**Required task**: Put the data below into a JSON list of strings, one string per line, and leave out blank lines.

**Data rows**:
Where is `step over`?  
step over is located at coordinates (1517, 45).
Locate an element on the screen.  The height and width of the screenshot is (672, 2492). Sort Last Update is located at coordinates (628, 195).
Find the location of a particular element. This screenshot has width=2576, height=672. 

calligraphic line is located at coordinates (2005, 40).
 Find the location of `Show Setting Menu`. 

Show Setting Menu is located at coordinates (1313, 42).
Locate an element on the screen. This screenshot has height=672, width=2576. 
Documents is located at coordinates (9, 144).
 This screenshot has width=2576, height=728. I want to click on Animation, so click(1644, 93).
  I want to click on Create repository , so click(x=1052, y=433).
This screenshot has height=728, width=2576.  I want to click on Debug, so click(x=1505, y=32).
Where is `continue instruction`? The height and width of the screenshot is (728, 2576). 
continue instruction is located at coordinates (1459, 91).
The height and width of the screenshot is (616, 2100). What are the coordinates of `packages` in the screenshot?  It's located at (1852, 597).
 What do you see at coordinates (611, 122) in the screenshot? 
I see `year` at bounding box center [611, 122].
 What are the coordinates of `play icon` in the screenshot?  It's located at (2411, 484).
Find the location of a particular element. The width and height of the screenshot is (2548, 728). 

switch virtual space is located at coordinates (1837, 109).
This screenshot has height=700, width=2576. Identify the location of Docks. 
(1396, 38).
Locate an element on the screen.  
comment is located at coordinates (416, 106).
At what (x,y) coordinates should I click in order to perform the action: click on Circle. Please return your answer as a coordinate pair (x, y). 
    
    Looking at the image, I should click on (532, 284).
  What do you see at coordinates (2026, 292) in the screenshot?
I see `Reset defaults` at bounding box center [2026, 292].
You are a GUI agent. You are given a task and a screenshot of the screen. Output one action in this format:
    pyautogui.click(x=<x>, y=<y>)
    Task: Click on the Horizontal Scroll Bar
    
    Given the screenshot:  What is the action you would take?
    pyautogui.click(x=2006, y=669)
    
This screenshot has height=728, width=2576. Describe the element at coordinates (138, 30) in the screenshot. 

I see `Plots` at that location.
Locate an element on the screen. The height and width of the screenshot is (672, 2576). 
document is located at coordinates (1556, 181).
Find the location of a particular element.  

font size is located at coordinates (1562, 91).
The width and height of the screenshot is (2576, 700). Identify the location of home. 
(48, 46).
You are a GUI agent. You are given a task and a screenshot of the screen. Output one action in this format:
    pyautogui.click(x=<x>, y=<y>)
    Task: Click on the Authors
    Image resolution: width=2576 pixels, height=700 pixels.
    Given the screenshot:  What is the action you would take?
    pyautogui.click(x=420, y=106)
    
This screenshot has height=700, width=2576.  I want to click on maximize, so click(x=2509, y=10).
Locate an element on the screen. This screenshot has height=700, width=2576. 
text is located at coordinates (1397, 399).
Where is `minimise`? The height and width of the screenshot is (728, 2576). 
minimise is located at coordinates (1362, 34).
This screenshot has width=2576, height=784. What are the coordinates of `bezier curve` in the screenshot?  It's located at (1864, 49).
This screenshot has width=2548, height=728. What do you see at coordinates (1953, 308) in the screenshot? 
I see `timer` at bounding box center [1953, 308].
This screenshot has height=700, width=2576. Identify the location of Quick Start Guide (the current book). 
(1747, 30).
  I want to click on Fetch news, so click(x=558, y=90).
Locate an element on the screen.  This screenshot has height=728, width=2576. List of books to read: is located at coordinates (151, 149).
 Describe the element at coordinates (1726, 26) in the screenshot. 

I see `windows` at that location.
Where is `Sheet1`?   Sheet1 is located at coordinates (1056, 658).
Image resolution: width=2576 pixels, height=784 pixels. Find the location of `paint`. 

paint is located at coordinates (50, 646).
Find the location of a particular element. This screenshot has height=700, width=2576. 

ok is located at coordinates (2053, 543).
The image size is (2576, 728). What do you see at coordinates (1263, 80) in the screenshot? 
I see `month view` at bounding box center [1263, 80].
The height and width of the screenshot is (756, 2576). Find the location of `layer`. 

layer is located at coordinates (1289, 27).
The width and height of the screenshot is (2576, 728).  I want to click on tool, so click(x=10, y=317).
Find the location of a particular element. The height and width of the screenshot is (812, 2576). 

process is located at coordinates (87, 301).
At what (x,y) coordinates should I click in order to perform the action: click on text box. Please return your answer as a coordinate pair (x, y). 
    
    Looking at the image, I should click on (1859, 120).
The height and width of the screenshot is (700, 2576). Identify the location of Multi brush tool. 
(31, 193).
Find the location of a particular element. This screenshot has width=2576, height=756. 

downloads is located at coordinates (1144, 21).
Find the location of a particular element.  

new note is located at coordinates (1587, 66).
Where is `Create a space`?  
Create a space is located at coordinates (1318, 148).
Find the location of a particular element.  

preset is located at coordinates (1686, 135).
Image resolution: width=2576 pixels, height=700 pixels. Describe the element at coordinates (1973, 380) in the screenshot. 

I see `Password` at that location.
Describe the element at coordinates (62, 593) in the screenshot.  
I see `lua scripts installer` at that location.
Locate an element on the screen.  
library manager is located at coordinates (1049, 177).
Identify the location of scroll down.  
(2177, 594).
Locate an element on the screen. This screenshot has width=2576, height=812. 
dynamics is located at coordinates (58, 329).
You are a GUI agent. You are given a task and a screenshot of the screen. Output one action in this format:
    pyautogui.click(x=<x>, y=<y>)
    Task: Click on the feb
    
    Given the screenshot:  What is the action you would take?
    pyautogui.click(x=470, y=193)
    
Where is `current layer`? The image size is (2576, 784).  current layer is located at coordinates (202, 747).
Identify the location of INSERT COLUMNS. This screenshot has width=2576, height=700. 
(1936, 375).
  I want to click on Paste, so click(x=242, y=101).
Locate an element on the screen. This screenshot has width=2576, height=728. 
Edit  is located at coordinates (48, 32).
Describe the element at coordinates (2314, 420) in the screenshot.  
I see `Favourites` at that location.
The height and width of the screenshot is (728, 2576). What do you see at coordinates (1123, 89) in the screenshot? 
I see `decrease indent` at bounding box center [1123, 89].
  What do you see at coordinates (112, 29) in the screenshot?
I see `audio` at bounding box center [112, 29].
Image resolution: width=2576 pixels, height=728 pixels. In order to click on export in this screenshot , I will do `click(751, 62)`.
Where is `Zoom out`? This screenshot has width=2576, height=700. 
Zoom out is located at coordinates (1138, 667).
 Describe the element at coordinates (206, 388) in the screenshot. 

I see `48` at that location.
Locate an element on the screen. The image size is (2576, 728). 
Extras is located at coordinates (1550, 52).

**Solved exercise**:
[
  "Where is `step over`?  ",
  "step over is located at coordinates (1517, 45).",
  "Locate an element on the screen.  The height and width of the screenshot is (672, 2492). Sort Last Update is located at coordinates (628, 195).",
  "Find the location of a particular element. This screenshot has width=2576, height=672. ",
  "calligraphic line is located at coordinates (2005, 40).",
  " Find the location of `Show Setting Menu`. ",
  "Show Setting Menu is located at coordinates (1313, 42).",
  "Locate an element on the screen. This screenshot has height=672, width=2576. ",
  "Documents is located at coordinates (9, 144).",
  " This screenshot has width=2576, height=728. I want to click on Animation, so click(1644, 93).",
  "  I want to click on Create repository , so click(x=1052, y=433).",
  "This screenshot has height=728, width=2576.  I want to click on Debug, so click(x=1505, y=32).",
  "Where is `continue instruction`? The height and width of the screenshot is (728, 2576). ",
  "continue instruction is located at coordinates (1459, 91).",
  "The height and width of the screenshot is (616, 2100). What are the coordinates of `packages` in the screenshot?  It's located at (1852, 597).",
  " What do you see at coordinates (611, 122) in the screenshot? ",
  "I see `year` at bounding box center [611, 122].",
  " What are the coordinates of `play icon` in the screenshot?  It's located at (2411, 484).",
  "Find the location of a particular element. The width and height of the screenshot is (2548, 728). ",
  "switch virtual space is located at coordinates (1837, 109).",
  "This screenshot has height=700, width=2576. Identify the location of Docks. ",
  "(1396, 38).",
  "Locate an element on the screen.  ",
  "comment is located at coordinates (416, 106).",
  "At what (x,y) coordinates should I click in order to perform the action: click on Circle. Please return your answer as a coordinate pair (x, y). ",
  "    Looking at the image, I should click on (532, 284).",
  "  What do you see at coordinates (2026, 292) in the screenshot?",
  "I see `Reset defaults` at bounding box center [2026, 292].",
  "You are a GUI agent. You are given a task and a screenshot of the screen. Output one action in this format:",
  "    pyautogui.click(x=<x>, y=<y>)",
  "    Task: Click on the Horizontal Scroll Bar",
  "    Given the screenshot:  What is the action you would take?",
  "    pyautogui.click(x=2006, y=669)",
  "This screenshot has height=728, width=2576. Describe the element at coordinates (138, 30) in the screenshot. ",
  "I see `Plots` at that location.",
  "Locate an element on the screen. The height and width of the screenshot is (672, 2576). ",
  "document is located at coordinates (1556, 181).",
  "Find the location of a particular element.  ",
  "font size is located at coordinates (1562, 91).",
  "The width and height of the screenshot is (2576, 700). Identify the location of home. ",
  "(48, 46).",
  "You are a GUI agent. You are given a task and a screenshot of the screen. Output one action in this format:",
  "    pyautogui.click(x=<x>, y=<y>)",
  "    Task: Click on the Authors",
  "    Image resolution: width=2576 pixels, height=700 pixels.",
  "    Given the screenshot:  What is the action you would take?",
  "    pyautogui.click(x=420, y=106)",
  "This screenshot has height=700, width=2576.  I want to click on maximize, so click(x=2509, y=10).",
  "Locate an element on the screen. This screenshot has height=700, width=2576. ",
  "text is located at coordinates (1397, 399).",
  "Where is `minimise`? The height and width of the screenshot is (728, 2576). ",
  "minimise is located at coordinates (1362, 34).",
  "This screenshot has width=2576, height=784. What are the coordinates of `bezier curve` in the screenshot?  It's located at (1864, 49).",
  "This screenshot has width=2548, height=728. What do you see at coordinates (1953, 308) in the screenshot? ",
  "I see `timer` at bounding box center [1953, 308].",
  "This screenshot has height=700, width=2576. Identify the location of Quick Start Guide (the current book). ",
  "(1747, 30).",
  "  I want to click on Fetch news, so click(x=558, y=90).",
  "Locate an element on the screen.  This screenshot has height=728, width=2576. List of books to read: is located at coordinates (151, 149).",
  " Describe the element at coordinates (1726, 26) in the screenshot. ",
  "I see `windows` at that location.",
  "Where is `Sheet1`?   Sheet1 is located at coordinates (1056, 658).",
  "Image resolution: width=2576 pixels, height=784 pixels. Find the location of `paint`. ",
  "paint is located at coordinates (50, 646).",
  "Find the location of a particular element. This screenshot has height=700, width=2576. ",
  "ok is located at coordinates (2053, 543).",
  "The image size is (2576, 728). What do you see at coordinates (1263, 80) in the screenshot? ",
  "I see `month view` at bounding box center [1263, 80].",
  "The height and width of the screenshot is (756, 2576). Find the location of `layer`. ",
  "layer is located at coordinates (1289, 27).",
  "The width and height of the screenshot is (2576, 728).  I want to click on tool, so click(x=10, y=317).",
  "Find the location of a particular element. The height and width of the screenshot is (812, 2576). ",
  "process is located at coordinates (87, 301).",
  "At what (x,y) coordinates should I click in order to perform the action: click on text box. Please return your answer as a coordinate pair (x, y). ",
  "    Looking at the image, I should click on (1859, 120).",
  "The height and width of the screenshot is (700, 2576). Identify the location of Multi brush tool. ",
  "(31, 193).",
  "Find the location of a particular element. This screenshot has width=2576, height=756. ",
  "downloads is located at coordinates (1144, 21).",
  "Find the location of a particular element.  ",
  "new note is located at coordinates (1587, 66).",
  "Where is `Create a space`?  ",
  "Create a space is located at coordinates (1318, 148).",
  "Find the location of a particular element.  ",
  "preset is located at coordinates (1686, 135).",
  "Image resolution: width=2576 pixels, height=700 pixels. Describe the element at coordinates (1973, 380) in the screenshot. ",
  "I see `Password` at that location.",
  "Describe the element at coordinates (62, 593) in the screenshot.  ",
  "I see `lua scripts installer` at that location.",
  "Locate an element on the screen.  ",
  "library manager is located at coordinates (1049, 177).",
  "Identify the location of scroll down.  ",
  "(2177, 594).",
  "Locate an element on the screen. This screenshot has width=2576, height=812. ",
  "dynamics is located at coordinates (58, 329).",
  "You are a GUI agent. You are given a task and a screenshot of the screen. Output one action in this format:",
  "    pyautogui.click(x=<x>, y=<y>)",
  "    Task: Click on the feb",
  "    Given the screenshot:  What is the action you would take?",
  "    pyautogui.click(x=470, y=193)",
  "Where is `current layer`? The image size is (2576, 784).  current layer is located at coordinates (202, 747).",
  "Identify the location of INSERT COLUMNS. This screenshot has width=2576, height=700. ",
  "(1936, 375).",
  "  I want to click on Paste, so click(x=242, y=101).",
  "Locate an element on the screen. This screenshot has width=2576, height=728. ",
  "Edit  is located at coordinates (48, 32).",
  "Describe the element at coordinates (2314, 420) in the screenshot.  ",
  "I see `Favourites` at that location.",
  "The height and width of the screenshot is (728, 2576). What do you see at coordinates (1123, 89) in the screenshot? ",
  "I see `decrease indent` at bounding box center [1123, 89].",
  "  What do you see at coordinates (112, 29) in the screenshot?",
  "I see `audio` at bounding box center [112, 29].",
  "Image resolution: width=2576 pixels, height=728 pixels. In order to click on export in this screenshot , I will do `click(751, 62)`.",
  "Where is `Zoom out`? This screenshot has width=2576, height=700. ",
  "Zoom out is located at coordinates (1138, 667).",
  " Describe the element at coordinates (206, 388) in the screenshot. ",
  "I see `48` at that location.",
  "Locate an element on the screen. The image size is (2576, 728). ",
  "Extras is located at coordinates (1550, 52)."
]